*Source passage:*
━━━━
Monday, March 29, 2021

Solar-powered clean, hot water installed at all 92 Swaziland clinics

LOBAMBA - For more than a year, nurse Lindiwe Magongo has seen to the needs of 600 patients per week at her small clinic near the capital of eSwatini, the nation formerly known as Swaziland.

And until very recently, she's fought both ordinary health issues and the global coronavirus pandemic without the most basic health care tool: clean, hot water.

Doctors say handwashing, hygiene and sanitation are key to curbing the spread of illness. The coronavirus, which causes the COVID-19 disease, has claimed nearly 700 lives in this nation of just over one million people. But before the pandemic hit, 82 per cent of clinics in this small, landlocked southern African nation lacked this vital tool. In recent months, a multinational initiative has installed an outdoor solar-powered handwashing station in every clinic.
━━━━
*Problems and tasks:*
• a. Answer from the article on solar-powered hot water at eSwatini clinics:
(i) How many patients per week has nurse Lindiwe Magongo seen to at her clinic?
(ii) How many lives has the coronavirus claimed in the nation?
(iii) Before the pandemic hit, what percentage of clinics in the nation lacked clean, hot water?
• b. Continue the article on solar-powered hot water at eSwatini clinics from its final sentence.

*Pixel coordinate grounding data:*
━━━━
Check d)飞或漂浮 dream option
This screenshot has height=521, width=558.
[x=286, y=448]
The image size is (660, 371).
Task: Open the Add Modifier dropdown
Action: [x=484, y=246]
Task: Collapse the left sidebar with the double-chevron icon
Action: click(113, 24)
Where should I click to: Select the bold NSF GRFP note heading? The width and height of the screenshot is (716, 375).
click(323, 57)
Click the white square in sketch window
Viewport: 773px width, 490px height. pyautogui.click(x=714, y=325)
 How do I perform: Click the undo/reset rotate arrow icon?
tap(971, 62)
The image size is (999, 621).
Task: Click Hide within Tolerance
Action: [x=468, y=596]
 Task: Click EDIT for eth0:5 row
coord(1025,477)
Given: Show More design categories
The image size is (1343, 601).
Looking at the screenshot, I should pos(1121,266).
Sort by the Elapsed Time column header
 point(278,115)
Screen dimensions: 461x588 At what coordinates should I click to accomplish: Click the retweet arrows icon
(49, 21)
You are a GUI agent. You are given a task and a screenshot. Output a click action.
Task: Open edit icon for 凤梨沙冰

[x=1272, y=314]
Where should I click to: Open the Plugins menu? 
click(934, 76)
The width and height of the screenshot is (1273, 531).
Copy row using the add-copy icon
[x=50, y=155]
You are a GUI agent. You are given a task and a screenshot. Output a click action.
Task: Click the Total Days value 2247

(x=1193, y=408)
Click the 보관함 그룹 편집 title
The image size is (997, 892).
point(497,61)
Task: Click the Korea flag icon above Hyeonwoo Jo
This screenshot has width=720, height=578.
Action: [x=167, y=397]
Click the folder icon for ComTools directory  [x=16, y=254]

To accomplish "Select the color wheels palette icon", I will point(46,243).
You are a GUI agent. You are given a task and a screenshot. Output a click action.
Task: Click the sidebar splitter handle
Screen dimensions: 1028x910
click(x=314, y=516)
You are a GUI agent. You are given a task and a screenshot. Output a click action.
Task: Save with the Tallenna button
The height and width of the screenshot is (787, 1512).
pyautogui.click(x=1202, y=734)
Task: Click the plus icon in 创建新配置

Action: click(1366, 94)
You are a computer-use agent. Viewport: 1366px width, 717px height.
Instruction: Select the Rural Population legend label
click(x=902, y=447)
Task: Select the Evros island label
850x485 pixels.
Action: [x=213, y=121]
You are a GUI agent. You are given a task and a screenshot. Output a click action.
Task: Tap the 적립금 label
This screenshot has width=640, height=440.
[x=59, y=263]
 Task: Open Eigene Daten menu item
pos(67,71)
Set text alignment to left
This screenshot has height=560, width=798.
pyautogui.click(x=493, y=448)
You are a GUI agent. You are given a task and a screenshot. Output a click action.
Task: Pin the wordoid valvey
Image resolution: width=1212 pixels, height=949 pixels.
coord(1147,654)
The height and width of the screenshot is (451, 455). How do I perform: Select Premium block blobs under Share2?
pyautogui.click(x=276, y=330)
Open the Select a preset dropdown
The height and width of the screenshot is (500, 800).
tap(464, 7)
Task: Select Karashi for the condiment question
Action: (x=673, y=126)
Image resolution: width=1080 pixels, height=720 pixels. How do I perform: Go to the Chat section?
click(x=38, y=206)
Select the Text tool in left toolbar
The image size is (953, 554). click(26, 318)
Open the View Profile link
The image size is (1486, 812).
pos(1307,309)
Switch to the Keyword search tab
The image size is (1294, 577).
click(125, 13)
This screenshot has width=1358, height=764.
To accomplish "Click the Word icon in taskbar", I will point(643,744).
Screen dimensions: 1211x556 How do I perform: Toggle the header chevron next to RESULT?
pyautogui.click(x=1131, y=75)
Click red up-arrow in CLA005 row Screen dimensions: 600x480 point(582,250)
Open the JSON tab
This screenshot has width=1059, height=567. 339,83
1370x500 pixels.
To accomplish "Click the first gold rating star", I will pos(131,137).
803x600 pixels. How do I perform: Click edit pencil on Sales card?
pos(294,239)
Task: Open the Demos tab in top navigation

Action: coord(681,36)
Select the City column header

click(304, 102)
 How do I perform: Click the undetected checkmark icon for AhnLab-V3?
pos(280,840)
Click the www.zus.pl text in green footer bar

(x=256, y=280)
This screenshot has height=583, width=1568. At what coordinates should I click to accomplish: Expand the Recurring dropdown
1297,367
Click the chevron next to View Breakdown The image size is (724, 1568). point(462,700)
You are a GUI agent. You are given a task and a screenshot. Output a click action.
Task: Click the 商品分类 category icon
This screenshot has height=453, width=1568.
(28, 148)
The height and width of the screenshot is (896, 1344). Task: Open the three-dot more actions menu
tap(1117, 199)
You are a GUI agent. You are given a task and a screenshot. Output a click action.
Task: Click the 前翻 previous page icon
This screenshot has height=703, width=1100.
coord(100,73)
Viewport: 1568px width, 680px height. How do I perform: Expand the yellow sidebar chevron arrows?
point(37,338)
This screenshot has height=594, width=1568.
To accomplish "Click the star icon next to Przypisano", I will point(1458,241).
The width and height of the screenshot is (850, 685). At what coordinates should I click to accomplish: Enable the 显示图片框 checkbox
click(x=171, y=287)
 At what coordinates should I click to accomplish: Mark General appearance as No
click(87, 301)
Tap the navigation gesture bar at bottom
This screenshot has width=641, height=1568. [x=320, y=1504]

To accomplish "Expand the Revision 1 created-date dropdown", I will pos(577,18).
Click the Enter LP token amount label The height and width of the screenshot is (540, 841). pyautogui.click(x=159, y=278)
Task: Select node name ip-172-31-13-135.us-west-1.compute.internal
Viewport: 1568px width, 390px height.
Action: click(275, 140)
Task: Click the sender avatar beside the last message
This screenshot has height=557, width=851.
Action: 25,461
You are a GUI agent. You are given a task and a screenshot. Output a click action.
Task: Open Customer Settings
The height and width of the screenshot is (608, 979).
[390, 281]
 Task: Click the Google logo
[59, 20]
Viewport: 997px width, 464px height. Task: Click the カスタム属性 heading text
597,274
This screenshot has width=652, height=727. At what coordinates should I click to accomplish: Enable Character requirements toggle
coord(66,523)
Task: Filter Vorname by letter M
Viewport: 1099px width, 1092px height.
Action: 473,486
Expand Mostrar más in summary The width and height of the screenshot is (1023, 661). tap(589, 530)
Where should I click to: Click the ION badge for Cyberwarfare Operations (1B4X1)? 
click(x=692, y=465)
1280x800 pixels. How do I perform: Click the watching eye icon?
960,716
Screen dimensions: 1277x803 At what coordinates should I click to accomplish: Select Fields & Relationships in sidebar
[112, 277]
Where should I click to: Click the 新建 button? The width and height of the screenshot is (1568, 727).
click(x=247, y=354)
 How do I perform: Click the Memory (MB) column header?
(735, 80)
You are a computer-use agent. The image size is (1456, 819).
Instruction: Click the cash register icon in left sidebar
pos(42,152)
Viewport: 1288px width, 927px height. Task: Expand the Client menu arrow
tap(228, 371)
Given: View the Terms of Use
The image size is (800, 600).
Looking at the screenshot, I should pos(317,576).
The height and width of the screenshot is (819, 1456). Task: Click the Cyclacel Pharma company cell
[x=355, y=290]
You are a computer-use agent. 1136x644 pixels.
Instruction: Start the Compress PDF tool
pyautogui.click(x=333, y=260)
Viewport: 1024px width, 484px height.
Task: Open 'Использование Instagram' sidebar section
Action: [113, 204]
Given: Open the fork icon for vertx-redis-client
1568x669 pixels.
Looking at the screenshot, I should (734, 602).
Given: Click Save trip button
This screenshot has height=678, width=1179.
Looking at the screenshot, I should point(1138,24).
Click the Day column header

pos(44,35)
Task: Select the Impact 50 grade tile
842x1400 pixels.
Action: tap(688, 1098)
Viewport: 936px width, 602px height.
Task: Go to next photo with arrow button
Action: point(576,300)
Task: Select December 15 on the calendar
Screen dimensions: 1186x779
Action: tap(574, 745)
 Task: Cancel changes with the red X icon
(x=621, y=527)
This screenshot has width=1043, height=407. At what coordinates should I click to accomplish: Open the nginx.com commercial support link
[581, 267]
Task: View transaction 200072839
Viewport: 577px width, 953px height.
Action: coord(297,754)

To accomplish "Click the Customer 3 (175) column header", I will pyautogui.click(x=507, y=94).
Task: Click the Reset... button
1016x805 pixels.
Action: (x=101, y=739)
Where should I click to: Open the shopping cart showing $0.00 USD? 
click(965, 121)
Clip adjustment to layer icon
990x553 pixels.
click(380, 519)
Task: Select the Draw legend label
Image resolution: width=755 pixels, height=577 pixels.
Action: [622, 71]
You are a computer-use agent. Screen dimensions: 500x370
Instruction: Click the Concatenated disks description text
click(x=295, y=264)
━━━━
*Expected responses:*
• a.
(i) 600 patients per week
(ii) Nearly 700 lives
(iii) 82 per cent

• b.
On a recent weekday, Magongo beamed at the new handwashing station at the gate of her clinic. Dozens of emaSwati, as the people of eSwatini are called, had lined up before the clinic opened, and were now filing in after washing their hands.

It is not just a concrete structure consisting of a heavy sink and a durable solar water heater, she said — though it is, literally, that. To her, it represents possibility. Magongo says the hot water station is also used to clean the clinic and brew tea for staff. Patients can take water home if they like.

"I will call it a sculpture," she said. "Because the water is going to be here for quite some time. We are saving a lot because this is economically accessible to use and no electricity failures. Even if we experience power cuts, this service continues to work. So, in that sense, it is economical, and it's going to be here for quite some time. We're really, really grateful."

VOA asked acting Prime Minister Themba Masuku what seems like an obvious question: why didn't the government do this before? Why wait for foreign donors?

Masuku said it's not that easy for a cash-strapped government with limited manufacturing capabilities and an unreliable electricity supply. When the pandemic hit, he said, eSwatini struggled to acquire basic items like masks.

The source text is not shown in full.